Despite recent slowdowns, emerging economies are expected to outperform advanced markets over the next five years, according to a report published by JLT Re.

The emerging economies examined in the JLT Re study are also expected to gain an increasing share of the global non-life insurance market as insurance penetration and insurance density levels rise.

Indeed, emerging markets are, in aggregate, projected to account for close to 45 percent of the world economy in the next five years, said the JLT Viewpoint report titled “Emerging Markets: Moving Ahead.”

“This translates into significant opportunities for risk transfer as prospects for re/insurers in emerging market are closely tied to the future development of their respective economies,” the report added.

In its study, JLT Re focused on seven key markets in emerging Asia, Latin America and sub-Saharan Africa: China, India, Thailand, Brazil, Mexico, Kenya and South Africa.

“While it is true that some emerging markets have suffered downturns since 2014, projected economic forecasts over the next five years remain encouraging and overall, emerging market economies are expected to expand by more than 4 percent in 2016, which would represent the first acceleration in growth since 2010,” said David Flandro, global head of Analytics, JLT Re.

“Of course, not every emerging economy will flourish, but emerging markets, in aggregate, will be growing at between two and three times the pace of developed markets in this time,” he said, noting that this “new world order” presents a huge business opportunity for the industry.

“Our research has compared recent and forecasted GDP growth rates for these seven emerging markets with projections for advanced economies. India, Kenya and China are the standout future performers, with GDP expected to grow at three to four times the rate of developed countries over the next five years,” Flandro said.
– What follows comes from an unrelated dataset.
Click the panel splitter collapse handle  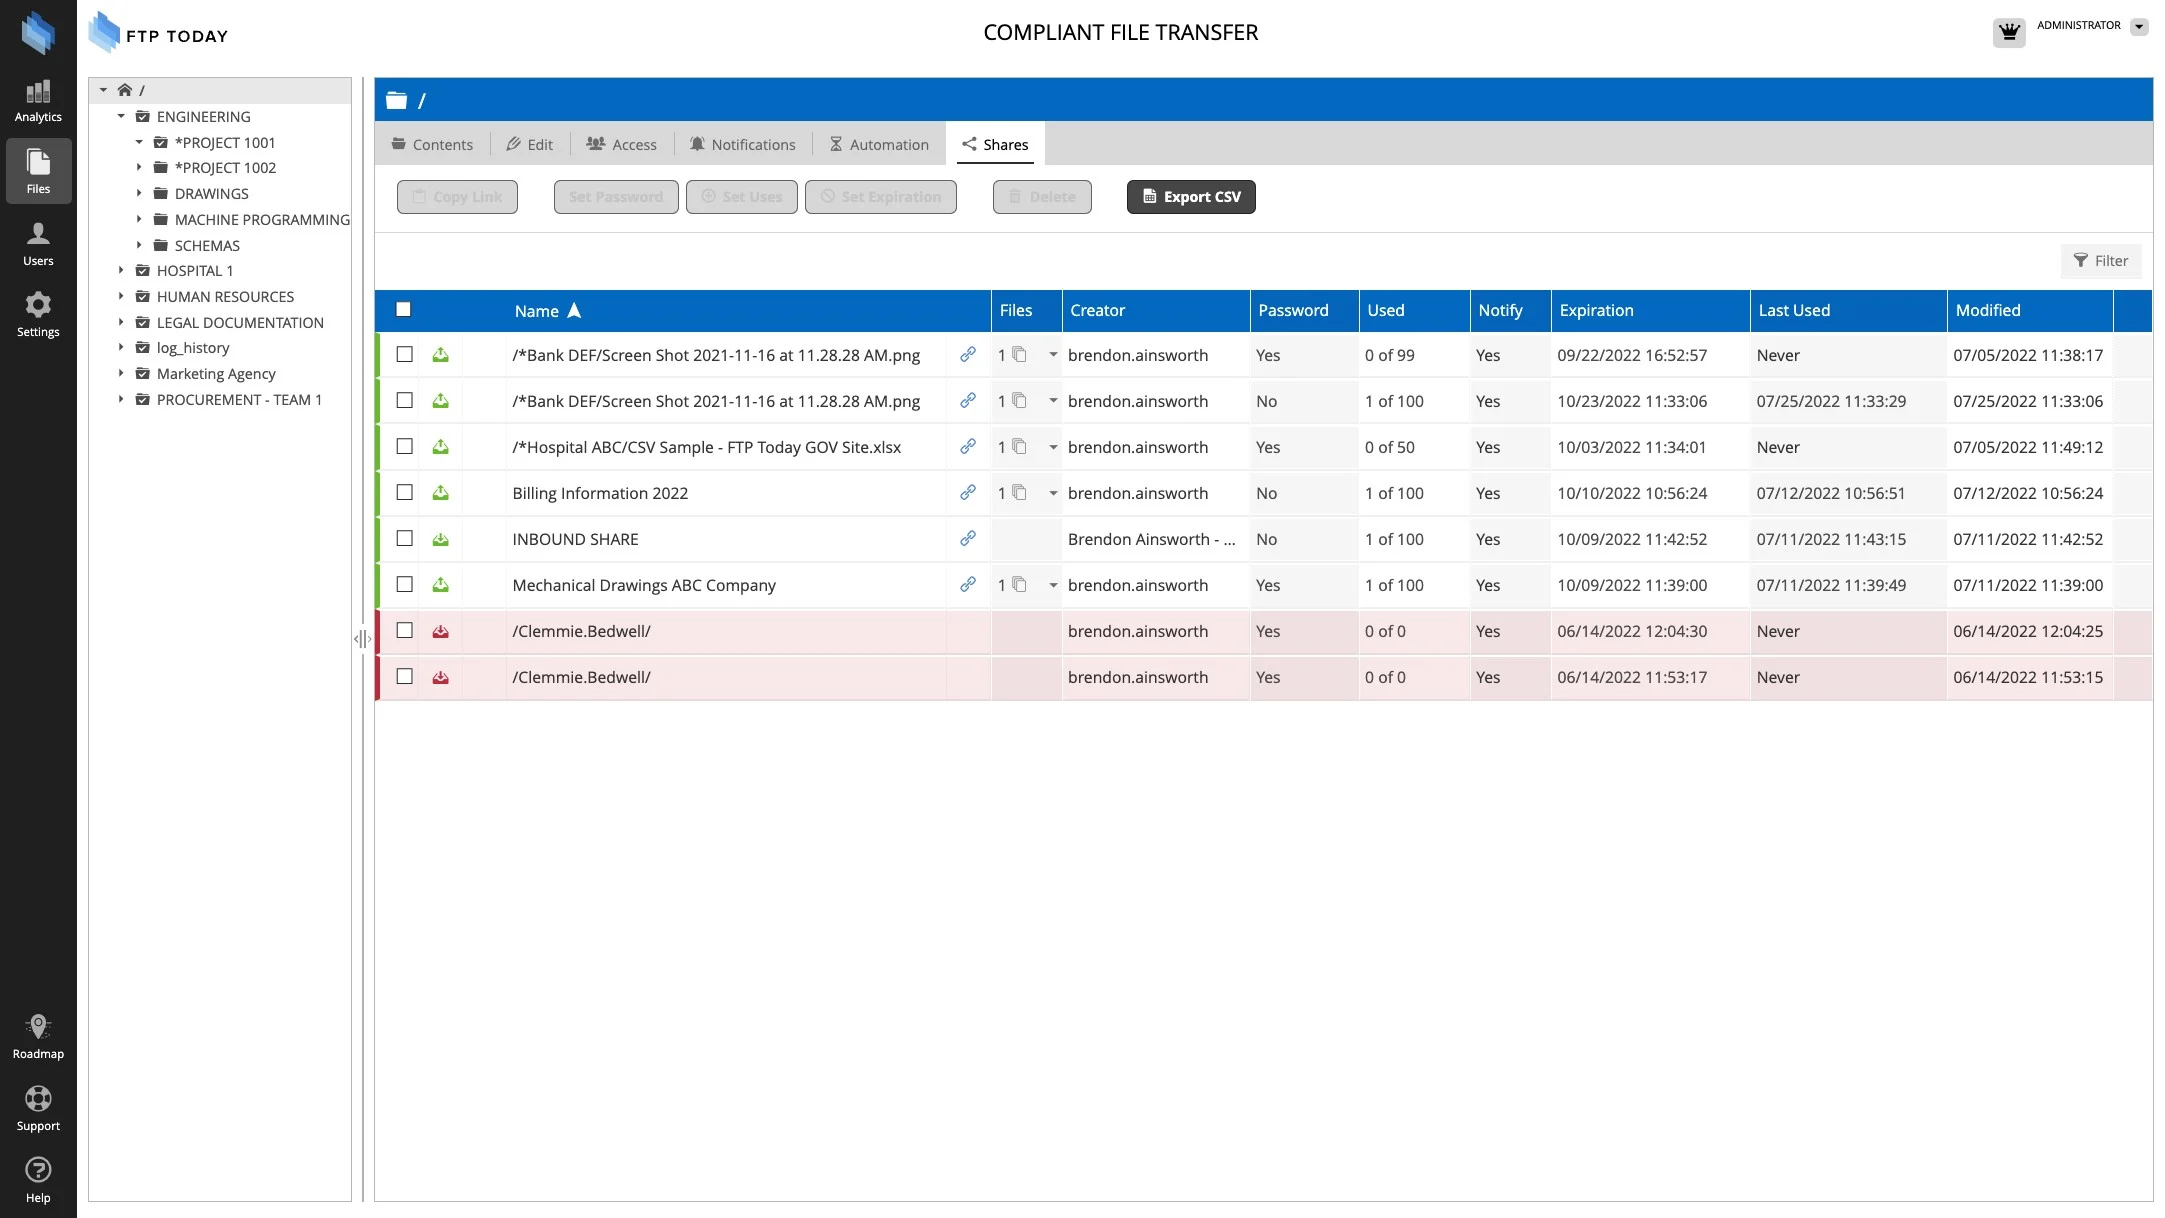pos(362,639)
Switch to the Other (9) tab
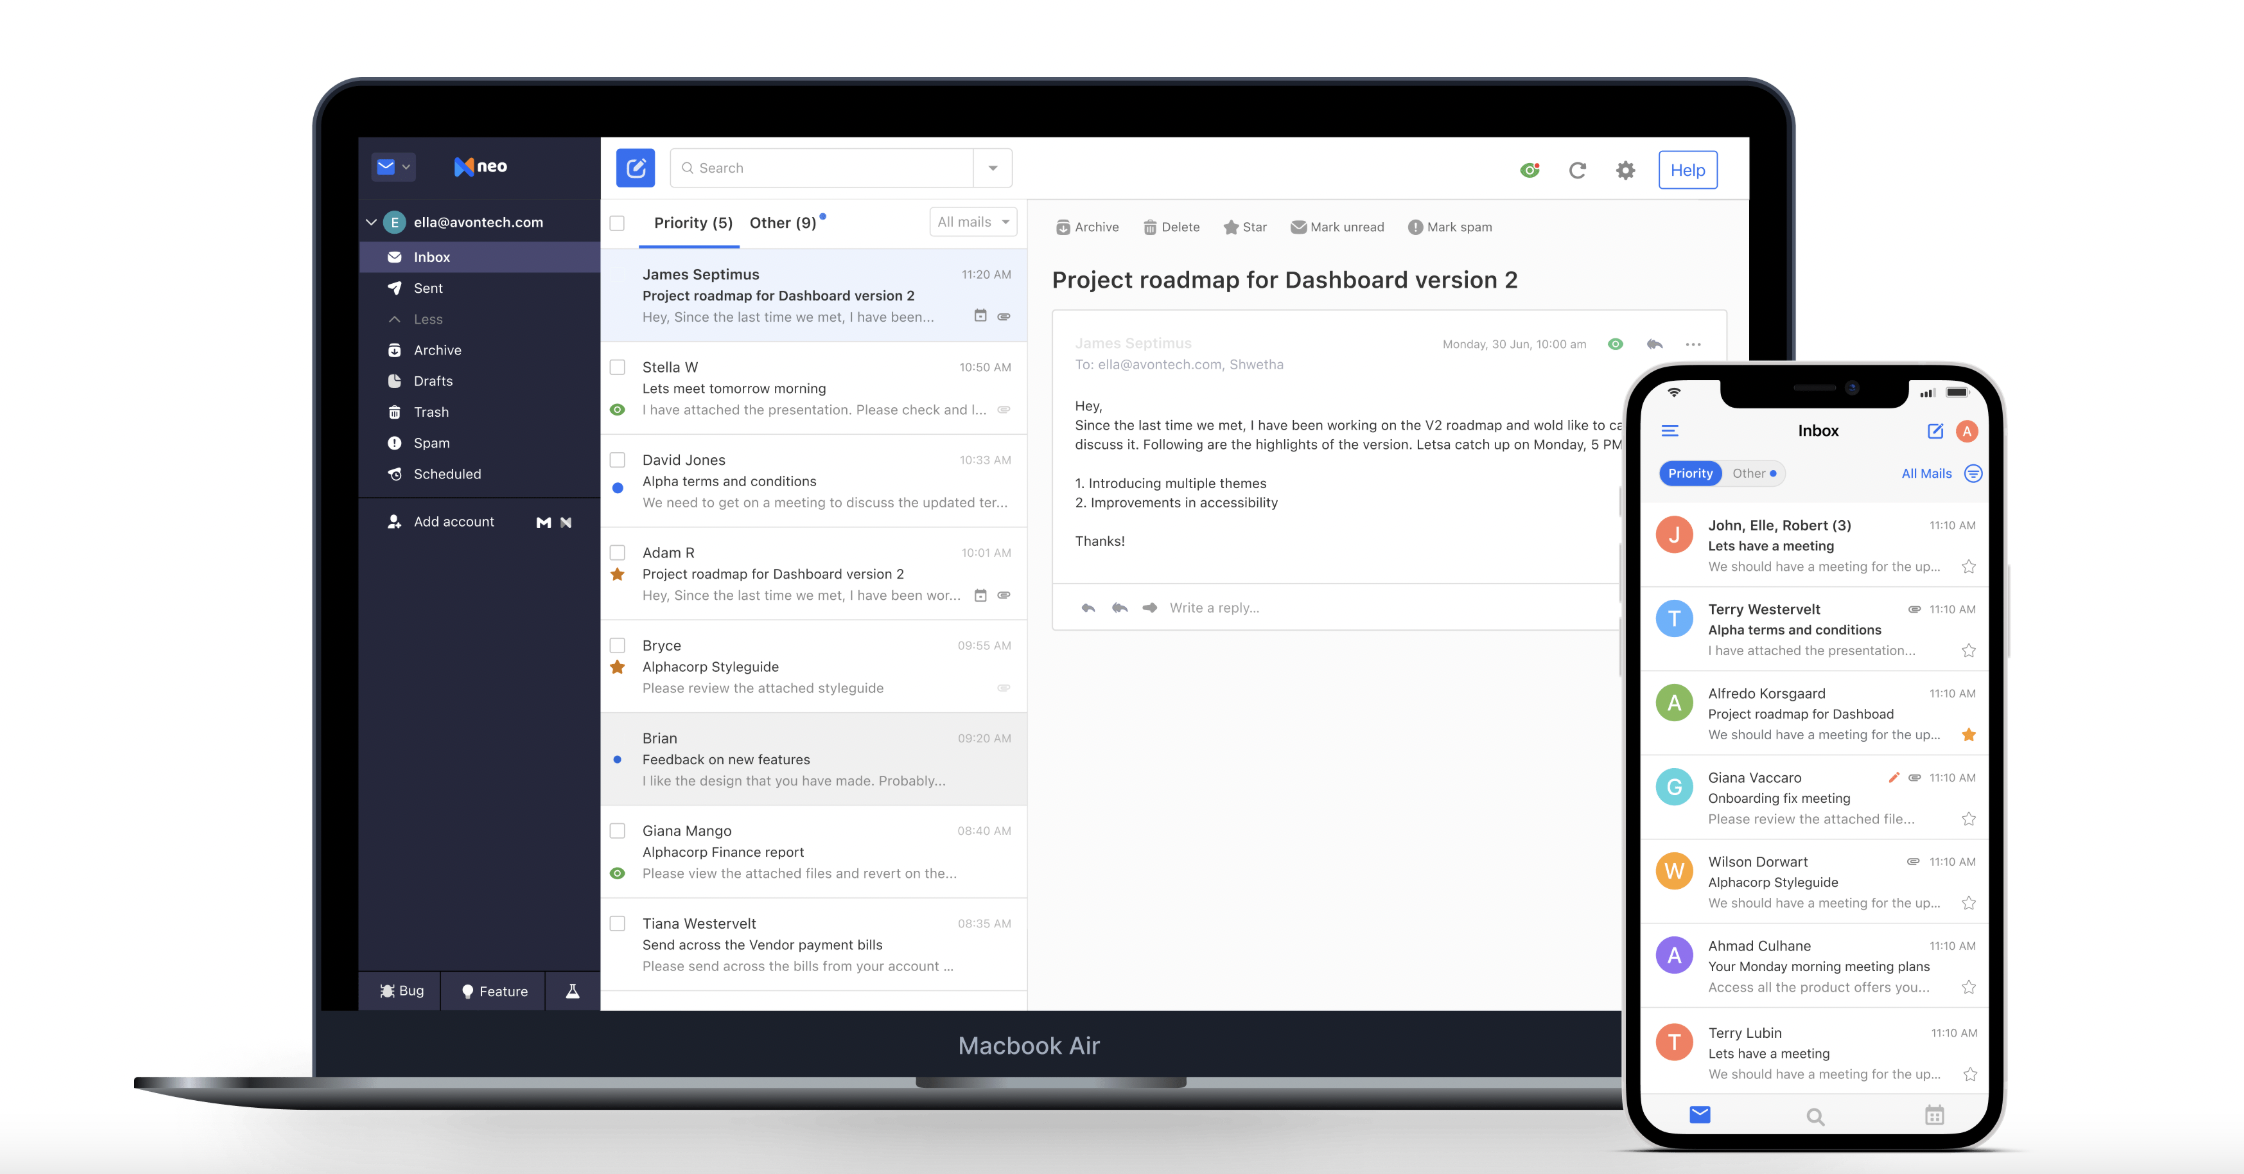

“Our analysis shows that emerging markets are, on average, likely to outperform key advanced countries (including the United States, Japan, Germany and France) in the next five years,” said Stuart Beatty, CEO, JLT Re Asia Pacific.

“This expected strong performance represents an important shift in momentum, driven by a faster insurance penetration rate compared to mature markets and a renewed recognition that, despite on-going challenges, emerging markets are crucial in driving long-term insurance sector growth as carriers seek new and profitable revenue streams,” Beatty added.

Flandro cautioned, however that expert, local knowledge is necessary for successful competition in emerging markets.

“[C]arriers looking to expand into emerging territories in search of new and profitable revenue streams must carefully plan entry strategies designed for the unique characteristics of each market,” the report said, noting that risk selection, portfolio management and access to reinsurance capital are crucial.

“Insights into competition levels, risk exposures and future growth potential can provide early-mover advantages,” the report went on to say.